Every year, from 1 to 7 August, World Breastfeeding Week is celebrated worldwide to encourage breastfeeding, thus improving the health of babies around the globe. Breastfeeding babies, for the first two years, would save the lives of more than 820 000 children under the age of five, annually.
As the World Health Organisation (WHO) recommends on its web site, “Breastfeeding is the best way to provide infants with the nutrients they need…(we) recommend exclusive breastfeeding, starting within one hour after birth until a baby is six months old. Nutritious, complementary foods should then be added while continuing to breastfeed for up to two years or beyond,”
World Breastfeeding Week commemorates the Innocenti Declaration - designed to protect, promote and support breastfeeding - was signed by policymakers, WHO, UNICEF and other government organizations . Presently, WHO and UNICEF are partners in promoting the importance of breastfeeding babies within that crucial first hour of life. Skin-to-skin contact and suckling at the breast stimulates the production of breastmilk. The colostrum in the breast milk, extremely rich in nutrients and antibodies, is also called the baby’s ‘first vaccine’.
"Breastfeeding saves lives.

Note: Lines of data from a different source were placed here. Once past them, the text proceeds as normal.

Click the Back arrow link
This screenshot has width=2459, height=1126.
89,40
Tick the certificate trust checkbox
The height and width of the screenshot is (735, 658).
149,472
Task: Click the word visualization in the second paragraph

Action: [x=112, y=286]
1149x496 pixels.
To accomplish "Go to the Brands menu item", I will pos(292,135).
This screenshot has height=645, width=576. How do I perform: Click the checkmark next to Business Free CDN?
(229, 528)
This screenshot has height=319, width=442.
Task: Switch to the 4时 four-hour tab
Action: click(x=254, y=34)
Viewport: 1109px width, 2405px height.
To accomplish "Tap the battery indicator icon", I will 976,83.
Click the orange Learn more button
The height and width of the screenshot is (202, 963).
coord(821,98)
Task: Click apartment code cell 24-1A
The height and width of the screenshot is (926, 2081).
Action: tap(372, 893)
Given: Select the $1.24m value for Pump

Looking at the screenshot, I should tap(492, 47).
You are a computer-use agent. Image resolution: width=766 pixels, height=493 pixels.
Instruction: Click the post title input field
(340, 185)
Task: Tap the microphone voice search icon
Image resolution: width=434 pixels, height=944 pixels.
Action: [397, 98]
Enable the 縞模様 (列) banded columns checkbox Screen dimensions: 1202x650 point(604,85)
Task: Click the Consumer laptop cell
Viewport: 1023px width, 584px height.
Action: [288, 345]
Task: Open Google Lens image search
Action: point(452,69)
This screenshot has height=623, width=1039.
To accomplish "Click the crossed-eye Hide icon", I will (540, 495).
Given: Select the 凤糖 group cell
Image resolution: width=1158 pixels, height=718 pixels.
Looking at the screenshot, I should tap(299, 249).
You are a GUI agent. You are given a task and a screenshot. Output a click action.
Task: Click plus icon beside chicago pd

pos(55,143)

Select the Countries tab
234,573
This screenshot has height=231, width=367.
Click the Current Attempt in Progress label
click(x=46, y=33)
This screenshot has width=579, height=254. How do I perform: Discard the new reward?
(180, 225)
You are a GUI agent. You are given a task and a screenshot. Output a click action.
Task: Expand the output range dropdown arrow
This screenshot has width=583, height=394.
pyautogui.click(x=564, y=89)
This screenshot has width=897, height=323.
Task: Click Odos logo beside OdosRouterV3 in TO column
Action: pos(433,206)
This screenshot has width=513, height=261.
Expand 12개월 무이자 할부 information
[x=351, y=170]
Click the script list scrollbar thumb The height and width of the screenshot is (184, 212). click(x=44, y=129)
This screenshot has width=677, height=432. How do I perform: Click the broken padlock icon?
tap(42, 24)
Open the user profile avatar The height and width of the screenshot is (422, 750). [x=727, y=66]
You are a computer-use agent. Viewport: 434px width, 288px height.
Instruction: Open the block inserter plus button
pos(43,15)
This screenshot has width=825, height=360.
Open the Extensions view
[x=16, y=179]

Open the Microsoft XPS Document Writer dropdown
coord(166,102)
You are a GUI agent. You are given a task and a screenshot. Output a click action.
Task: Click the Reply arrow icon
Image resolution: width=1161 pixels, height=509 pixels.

Its benefits help keep babies healthy in their first days and lasts well into adulthood," says UNICEF Executive Director Henrietta H. Fore. "But breastfeeding requires support, encouragement and guidance. With these basic steps, implemented properly, we can significantly improve breastfeeding rates around the world and give children the best possible start in life."
- Initiating breastfeeding, within an hour of birth, protects the new born from getting infections while reducing infant mortality.
- Only breastfeeding for the first six months has many benefits - chief among these being protection against gastrointestinal infections and malnutrition, which can happen in both developing and developed countries.
- Breast-milk is an important source of energy and nutrients in children aged between 6–23 months. It provides half or more of a child’s energy needs between 6-12 months; and one-third of the child’s energy needs between the ages of 12-24 months.
The basics of breastfeeding
- Breastfeed whenever your baby seems hungry. Look out for signs of hunger such as sucking noises, hands moving toward mouth, or the baby turning toward your breast
- Babies normally feed for 10 to 20 minutes, on each breast
- A new born should nurse every two to three hours, that's 8 to 12 times in 24 hours. Sometimes your baby may nurse even more frequently
- To feed comfortably, put up your feet and support your arms and head with pillows
The advocates of breastfeeding argue that breastfeeding is completely natural. But, don’t feel guilty if you can’t breastfeed. You make have to go to work. Or, maybe you aren’t making enough milk to support your baby. There have always been mothers who could not successfully breastfeed due to low supply of milk, latching issues, or a baby’s inability to gain weight from a mother’s milk. So, while breastfeeding works for many, there are others who have no option but to use formula. In such cases, greater convenience, the necessity of working outside the home, or insufficient milk has caused some mothers to bottle feed.
Research has confirmed that breast feeding provides immunity, optimal nutrition and contraceptive protection. WHO Director-General Dr Tedros Adhanom Ghebreyesus says, “that in many hospitals and communities around the world, whether a child can be breastfed or not can make the difference between life and death, and whether a child will develop to reach his or her full potential.”
"Hospitals are not there just to cure the ill. They are there to promote life and ensure people can thrive and live their lives to their full potential," says Dr Tedros. "As part of every country’s drive to achieve universal health coverage, there is no better or more crucial place to start than by ensuring the Ten Steps to Successful Breastfeeding are the standard for care of mothers and their babies."